「予測経常収益」から「経常費用」を引くと・・・
前回の続きです。
では、次に経常費用を予測し、それを予測経常収益から引いて、経常利益を導きます。経常費用を予測する場合、一つひとつの費用項目ごとに想定を置いていくことが大切です。変動費の場合は、「対売上の比率」で想定を置いていきます。固定費は、その項目ごとに主要な変動要因を考えながら、予測していきます。
セブン銀行の経常費用の多くは固定費であり、売上金額ではなく、新たに設置したATM設置台数に応じて変動する項目が多いはずです。売上の予測の際に想定した「ATM設置台数」を使って、「ATMの1台あたり費用増」の前提を置き、各経常費用を予測するのがいいと思います。
本連載では、シナリオA、シナリオBともに、「2016年3月期の変動幅が今後5年間変わらない」と予想しています。ただし、第4世代のATMが導入されることを想定するのであれば、予想を変更する必要があります。

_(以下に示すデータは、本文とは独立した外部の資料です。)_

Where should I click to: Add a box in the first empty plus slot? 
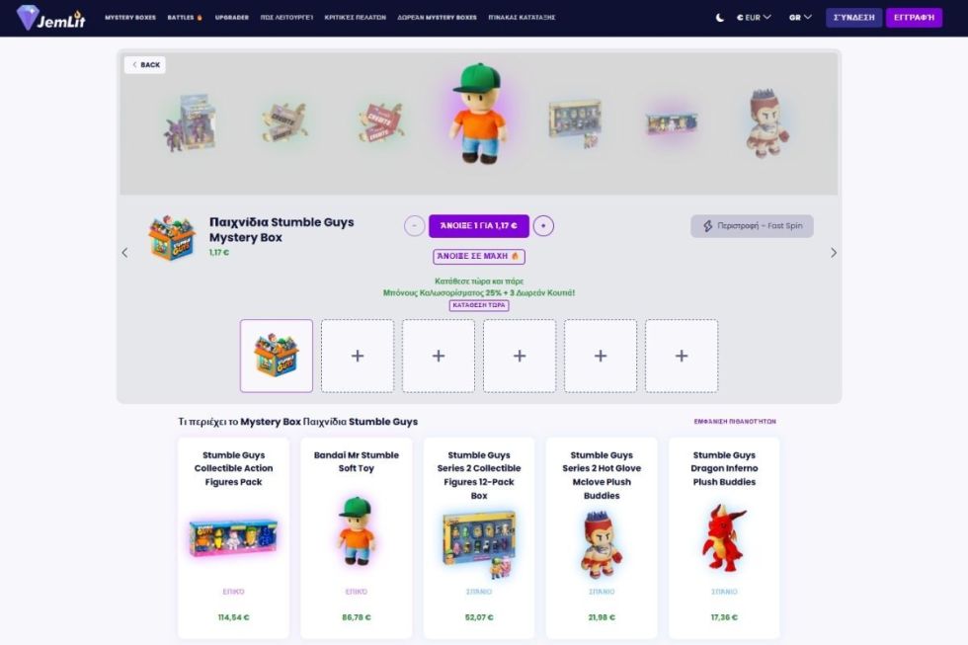[358, 357]
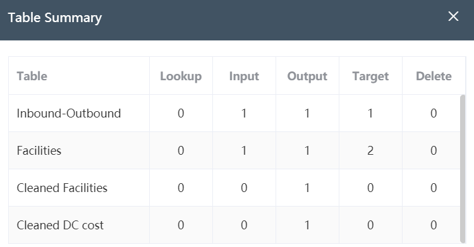Click the Output column header
Image resolution: width=474 pixels, height=247 pixels.
(307, 76)
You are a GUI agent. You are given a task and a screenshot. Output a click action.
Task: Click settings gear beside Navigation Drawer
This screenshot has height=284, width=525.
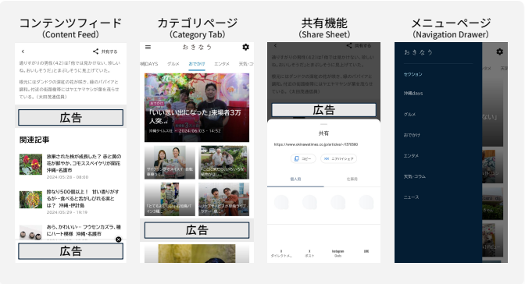[499, 51]
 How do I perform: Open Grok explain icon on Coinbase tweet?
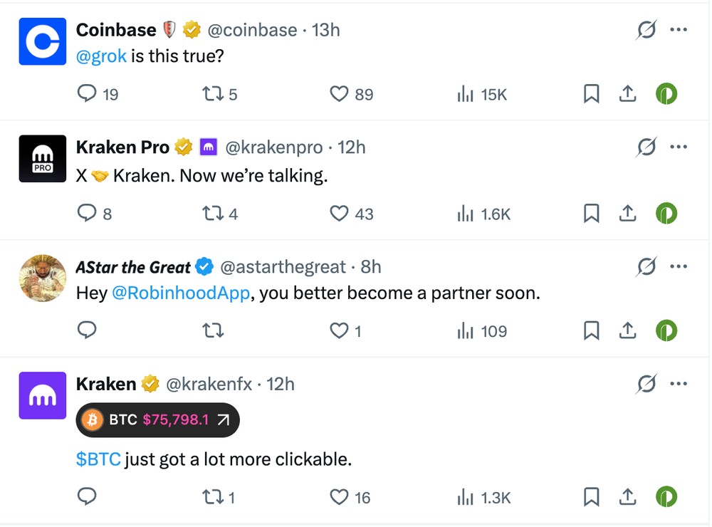(646, 30)
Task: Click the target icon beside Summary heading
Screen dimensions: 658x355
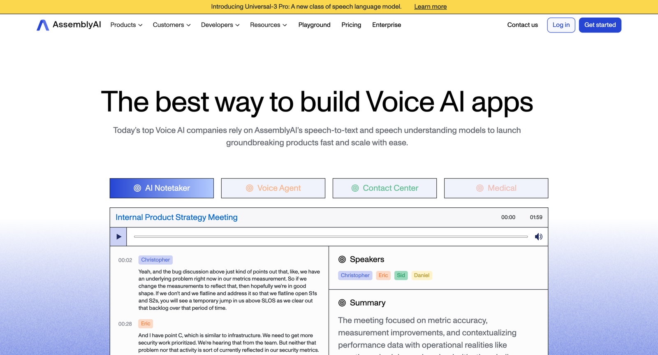Action: tap(342, 303)
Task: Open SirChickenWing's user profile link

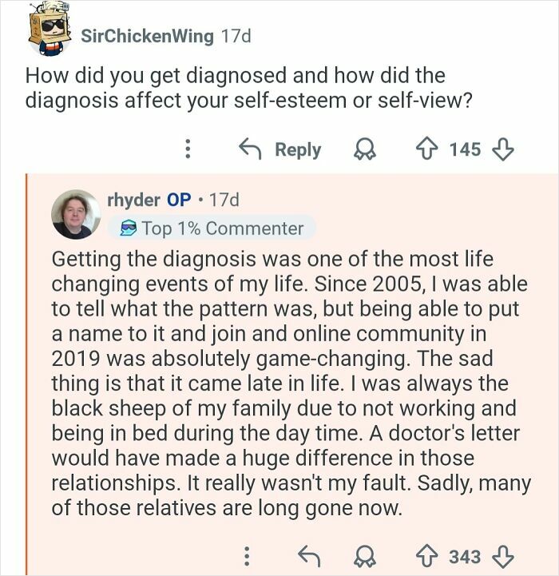Action: pyautogui.click(x=148, y=36)
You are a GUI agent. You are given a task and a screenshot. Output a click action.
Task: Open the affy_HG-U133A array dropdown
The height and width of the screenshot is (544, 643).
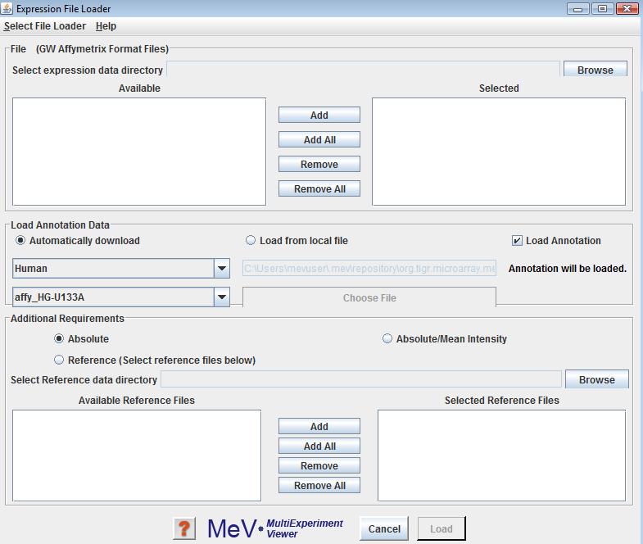222,297
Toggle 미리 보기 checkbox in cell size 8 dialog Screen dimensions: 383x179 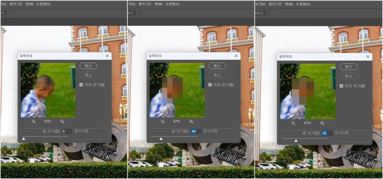click(81, 85)
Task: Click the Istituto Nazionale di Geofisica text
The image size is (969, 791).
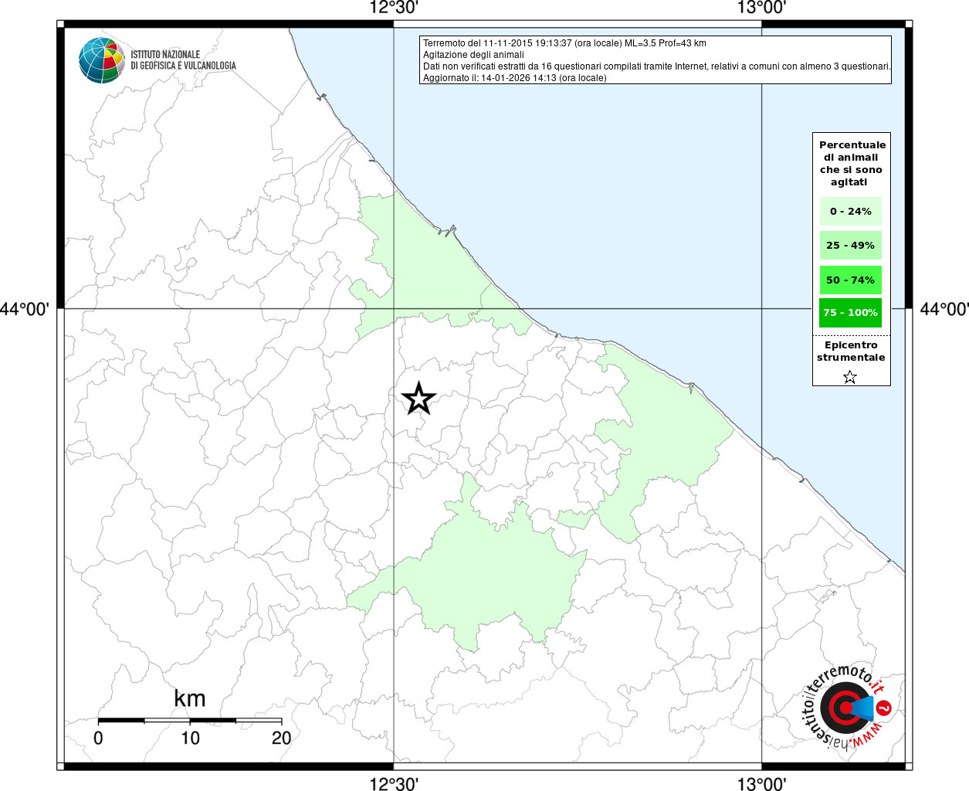Action: coord(183,60)
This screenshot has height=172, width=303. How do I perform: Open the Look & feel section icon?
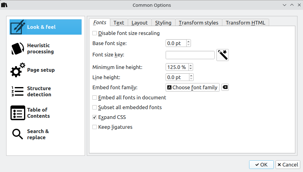pos(18,27)
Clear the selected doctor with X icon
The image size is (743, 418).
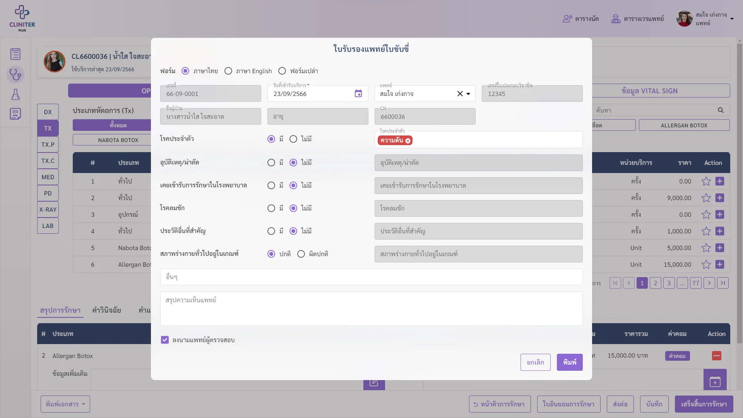[460, 94]
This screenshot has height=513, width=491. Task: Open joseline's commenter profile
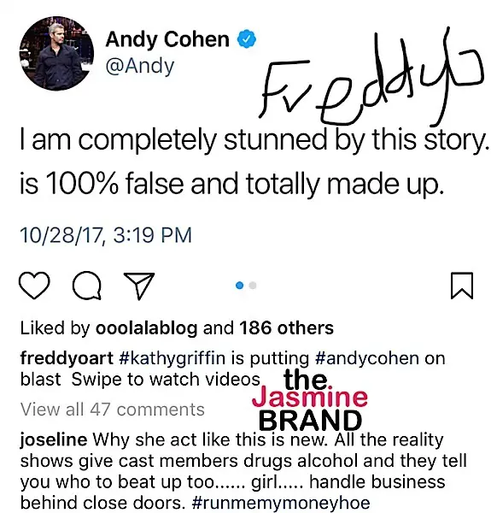(x=54, y=439)
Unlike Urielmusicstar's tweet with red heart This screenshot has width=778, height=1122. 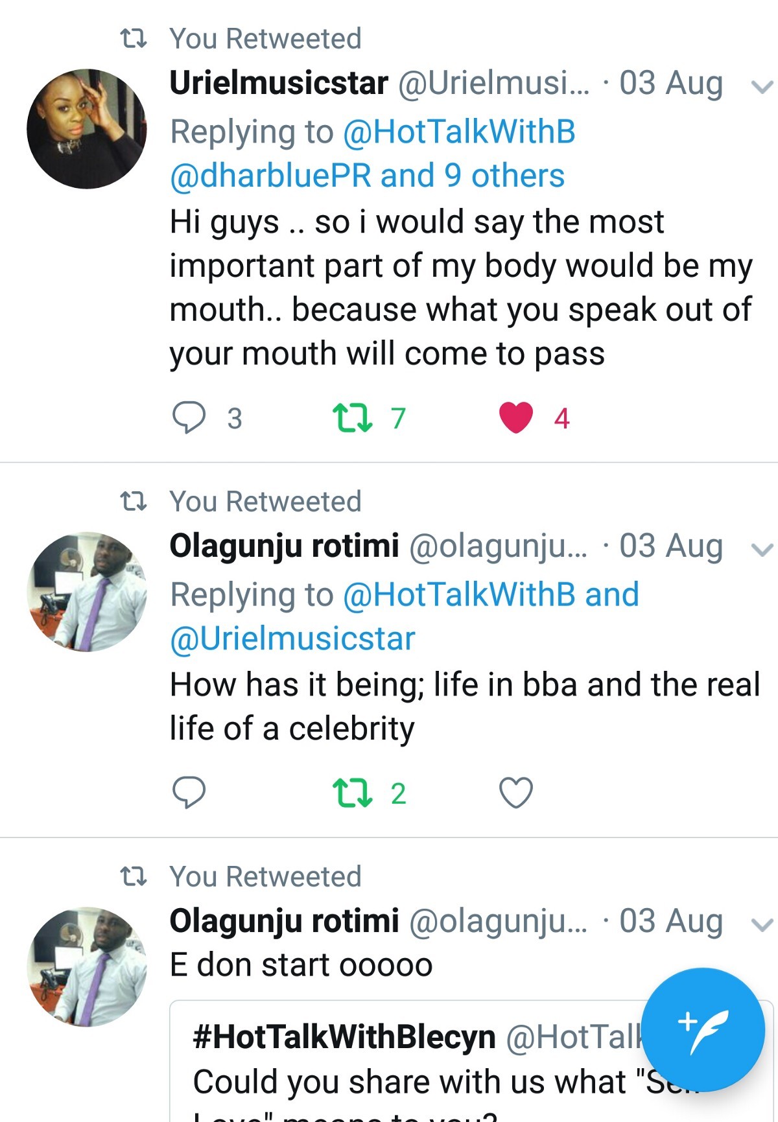(x=516, y=417)
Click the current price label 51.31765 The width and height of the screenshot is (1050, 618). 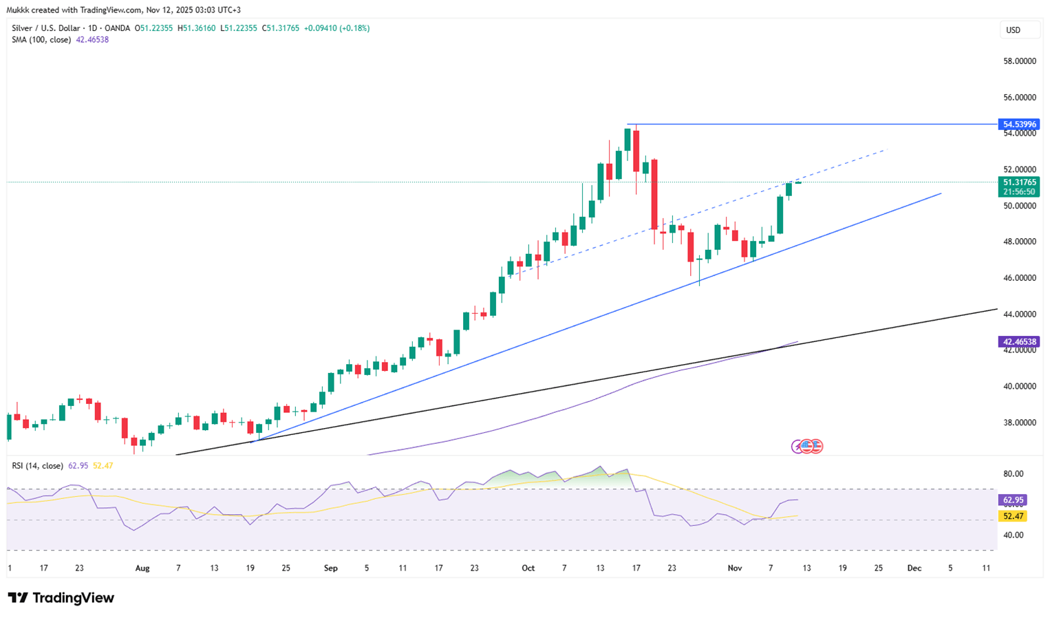click(1018, 182)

図表1のシナリオAを見てください。ハイライトの箇所が前提としている部分です。予測された利益率を見てみると、利益率は低下傾向になっています。これは、ATMの「1台あたりの費用」は変わらないという前提にしている一方、「1台あたり取引件数」の低下によって「1台あたり売上」は低下していることによります。売上が減っているにもかかわらず、固定費は一定で減らないため、利益率が低下しています。経常利益率は、2016年3月期の35%から2022年3月期には34%に低下する予測となっています。
[図表1]シナリオA
次に、図表2のシナリオBを見てください。
[図表2]シナリオB
シナリオAとシナリオBでATM設置台数の見通しを変えていないことから、予測された費用はシナリオAと同じ金額となっています。しかし、手数料受入単価の上昇を見込んでいることから、シナリオAよりも売上の上昇幅は大きくなっています。予測された利益率を見てみると、大きく上昇しているのがわかります。経常利益率は、2016年3月期の経常利益率の35%から、2022年3月期には43%まで上昇する見通しになっています。これは、ATMの「1台あたりの費用」が変わらない前提にしている中で、「ATM1台あたり売上」が大きく上昇していることによります。売上が増えているにもかかわらず、固定費は一定で増えないからです。
シナリオAとシナリオBの違いからわかるように、限界利益率の高いビジネスにおける利益率は、状況によって大きく変動することになります。利益構造を理解することの大切さを認識できたでしょうか。シナリオAとシナリオBのどちらが妥当な予測か、それともどちらも妥当な予測でないかは、各自で考えてみてください。
決算短信の「1ページ目」を参考に業績予想を作成
最後に、DDMで株式価値を評価するために、「配当」と「純利益」の予測をします。今までは単体ベースで予測していたので、連結ベースの業績予想を作りましょう。連結の数字、年間配当額、配当性向は、決算短信の1ページ目に記載されています。
前述の通り、セブン銀行は、国内ATMサービス以外にも、アメリカの事業等、子会社を通して大変魅力的な事業を展開しています。現在、米国子会社のFCTIは赤字ですが、事業が軌道に乗れば黒字化は可能だと思います。子会社の分析結果は議論が分かれるところになるでしょう。
本連載でセブン銀行を取り上げた理由は、主に「利益構造の分析」を学ぶことでしたので、セブン銀行の子会社の分析は行わず、子会社については2016年3月期の業績が続く前提としました。これは明らかに妥当な予想ではないので、その点は注意してください。
また、限界利益率の大切さは理解してもらえたと思いますので、ここではシナリオBは忘れて、シナリオAを元に連結ベースの業績予想を作りましょう。詳細は、図表3を見てください。ハイライトした部分が前提として置いた数値です。単体の当期純利益は、経常利益と同じ前年比で推移するものとしています。この予想数値によると、連結の今後5年間の純利益の年率成長率(CAGR)は、4.2%となります。配当性向は41%が継続すると想定しています。
シナリオAでは、今後5年間の純利益の年率成長率(CAGR)は4.2%という予想になりますが、もしシナリオBを妥当な予想と考えるのであれば、年率10%以上の利益成長が期待できることになります。
[図表3]
これで、DDMでのバリュエーションに必要な配当と純利益の予想が作成できましたね。